The result is a cut-throat industry characterised by entrenched problems with non-payment and a deeply troubling rate of business insolvency, much of which could be avoided by the enactment of uniform, national security of payment laws and protection of subcontractor payments in Project Bank Accounts.
"Construction is a national industry and it is absurd there are eight separate and widely different security of payment regimes operating in each of the states and territories," the inquiry said.
"The continued prosperity and viability of the construction industry requires Commonwealth legislative reform to ensure businesses, suppliers and employees who work in the industry's subcontracting chain get paid for the work they do."
The findings are a massive win for the Subcontractors Alliance formed after the Walton collapse.
The group's founder Les Williams of Coolum attended three of the hearings in Melbourne, Brisbane and Canberra.
He has also lobbied the Queensland Government to wind back LNP reforms of the Building Construction Industry Payments Act made late last year which the Alliance argues has further weakened the position of subcontractors in the contractual chain.
The Senate report found that during the past decade the industry has accounted for between 8% and 10% of annual GDP and roughly the same proportion of total employment.
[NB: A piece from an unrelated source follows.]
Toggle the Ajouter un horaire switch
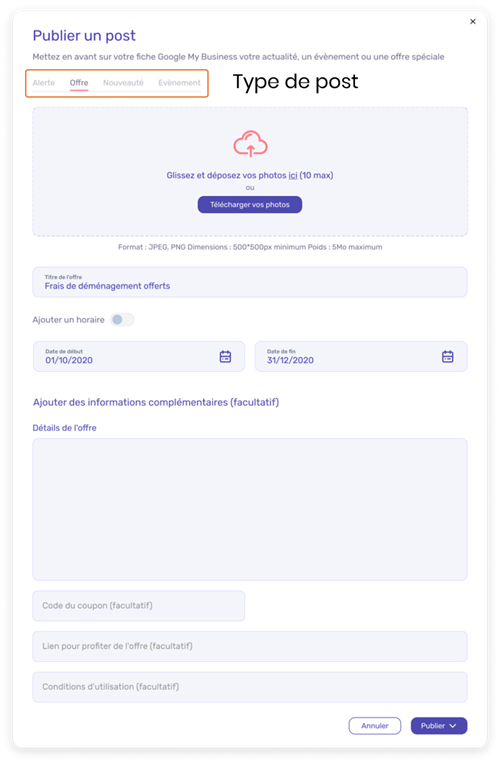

"Over the same period, the construction industry has accounted for between one-fifth and one-quarter of all insolvencies in Australia," it stated.
"This outcome isn't, as some have argued, the result of market forces. While the construction industry is highly competitive and market forces play a part, there are other powerful factors at play."
As a consequence it wants the Commonwealth to enact uniform, national legislation for a security of payment regime and rapid (dispute) adjudication process for the industry.
It calls for a two-year trial starting in July next year of Project Bank Accounts for all contracts involving a Commonwealth contribution of more than $10 million.
Under Commonwealth legislation that would then roll into a requirement for all private construction contracts to have single project trust funds into which clients would make payments and from which subcontractors could be guaranteed payment.
An interesting debate now looms in the House of Representatives and Senate early next year.
The National Party's federal conference this year adopted national security of payment reform as its policy following lobbying by Juanita Nielsen, a Subcontractors' Alliance member and South Brisbane National Party Women's Branch vice president.
And following yesterday's findings it looks set to form a key tenant of the Labor Party's small business policy package leading into the next Federal Election.
Master Builders Queensland had no one available yesterday to comment about the report or proposals.